Michael Arlen (born Dikran Sarkis Kouyoumdjian, (Note: Дикран Саркис Куюмджян) Տիգրան Գոյումճեան, 16 November 1895 – 23 June 1956) was an essayist, short story writer, novelist, playwright, and scriptwriter. He had his greatest successes in the 1920s while living and writing in England, publishing the best-selling novel The Green Hat in 1924. Arlen is most famous for his satirical romances set in English smart society, but he also wrote gothic horror and psychological thrillers, for instance "The Gentleman from America", which was filmed in 1948 as The Fatal Night, and again in 1956 as a television episode for Alfred Hitchcock's TV series Alfred Hitchcock Presents. Near the end of his life, Arlen mainly occupied himself with political writing. Arlen's vivid but colloquial style "with unusual inversions and inflections with a heightened exotic pitch" came to be known as 'Arlenesque'.

His works became an inspiration for famous Hollywood movies such as A Woman of Affairs (1928), starring Greta Garbo and John Gilbert; The Golden Arrow (1936), starring Bette Davis; and he was screenwriter of The Heavenly Body (1944), based on a story by Jacques Théry, starring William Powell and Hedy Lamarr.

==Biography==

===Early life===
Michael Arlen was born Dikran Sarkis Kouyoumdjian on 16 November 1895, in Ruse, Bulgaria, to an Armenian merchant family. In 1892, his family moved to Plovdiv, Bulgaria, after fleeing Turkish persecutions of Armenians in the Ottoman Empire. In Plovdiv, Arlen's father, Sarkis Kouyoumdjian, established a successful import business. In 1895, Arlen was born as the youngest child of five, having three brothers, Takvor, Krikor, and Roupen, and one sister, Ahavni. Arlen's family moved once more: this time to the seaside town of Southport in Lancashire, England.

===Adolescence===
After studying at Malvern College and spending a brief time in Switzerland, Arlen enrolled as a medical student at the University of Edinburgh, despite his and his family's intention that he attend the University of Oxford. If we are to view Arlen's first published book, The London Venture, as being semi-autobiographical, then we will never know why Arlen made this "silly mistake" of going to Edinburgh instead of Oxford. We know however what led Arlen to London, where he would make his break into a literary career.

In The London Venture, Arlen wrote: "I, up at Edinburgh, was on the high road to general fecklessness.

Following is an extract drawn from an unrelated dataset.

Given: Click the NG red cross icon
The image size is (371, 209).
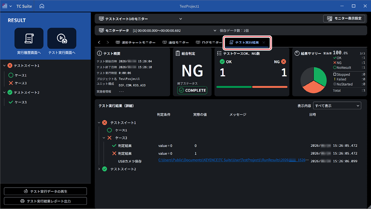Looking at the screenshot, I should (284, 61).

I only stayed there a few months; jumbled months of elementary medicine, political economy, metaphysics, theosophy – I once handed round programmes at an Annie Besant lecture at the Usher Hall – and beer, lots of beer. And then, one night, I emptied my last mug, and with another side-glance at Oxford, came down to London; 'to take up a literary career' my biographer will no doubt write of me." (p. 132)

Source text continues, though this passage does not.